Cannabis arrests were up to 926 in 2017, from 676 in 2016. That’s a 37 percent increase in just 12 months.
Marijuana Moment’s data shows that the initial drop in arrests was driven by a nearly complete elimination of possession arrests, as D.C.’s law allows for personal possession of up to two ounces of cannabis, gifting of up to an ounce, and home-grows with as many as six plants. But the cannabis sales ban has driven many residents to seek ways of creatively “gifting” more of the substance. Some people have organized pop-up events where a t-shirt can be purchased for $40, and it just happens to come with an eighth of weed.
But D.C.’s police have begun cracking down.
This is reflected in the data, which shows that distribution arrests rose 83 percent from 2016 to 2017 following the cannabis sales ban.

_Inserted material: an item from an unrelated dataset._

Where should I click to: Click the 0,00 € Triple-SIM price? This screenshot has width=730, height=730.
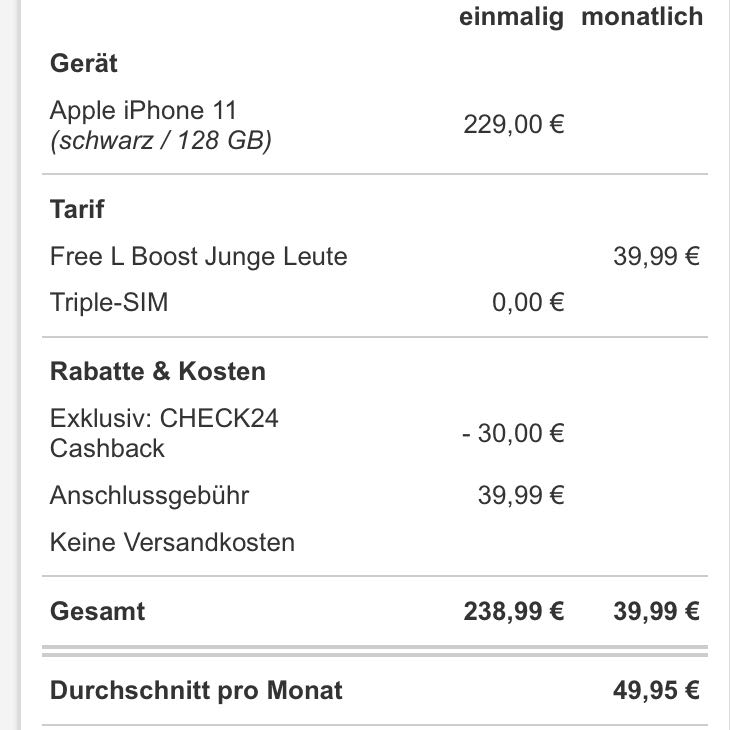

Over a longer time period, the change has also been drastic, with five times as many arrests for distribution in 2017 (403) compared to 2013 (83).
While arrests for public consumption are up too, pop-up events are likely to blame for the overall rise, according to Marijuana Moment. They concluded that arrests would almost certainly diminish significantly if people could “legally buy cannabis directly from licensed stores.”

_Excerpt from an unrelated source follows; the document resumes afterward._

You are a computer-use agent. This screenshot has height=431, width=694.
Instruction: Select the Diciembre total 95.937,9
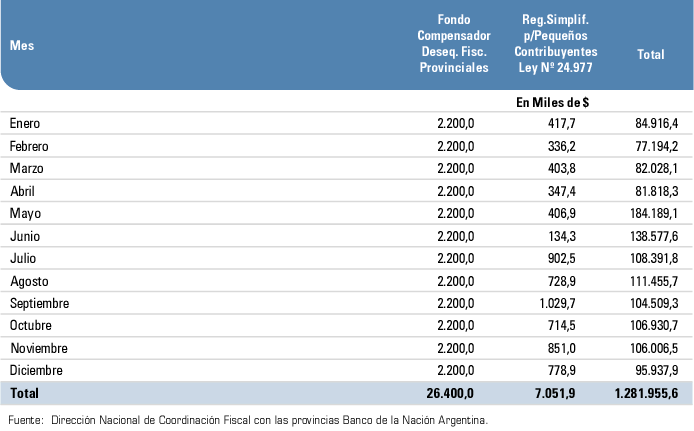tap(657, 371)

But Congress continues to block that from happening.
The ongoing cannabis sales ban has legalization advocates frustrated, to put it lightly.
“Thanks to Congressional interference prohibiting the District from regulating marijuana, rather than collecting tax revenue and ensuring product safety, we are wasting resources and wreaking havoc on young people’s lives with continued arrests for marijuana use,” said Kaitlyn Boecker, Policy Manager for the Drug Policy Alliance (DPA).
The DPA was particularly incensed by the ongoing racial disparities in D.C. cannabis arrests, something that was also highlighted in Marijuana Moment’s data. Their chart shows that African-Americans have accounted for about 90 percent of all cannabis arrests since 2012. That was down 3.5 percent in 2016 but shot back up to 91 percent in 2017. Again, following the cannabis sales ban.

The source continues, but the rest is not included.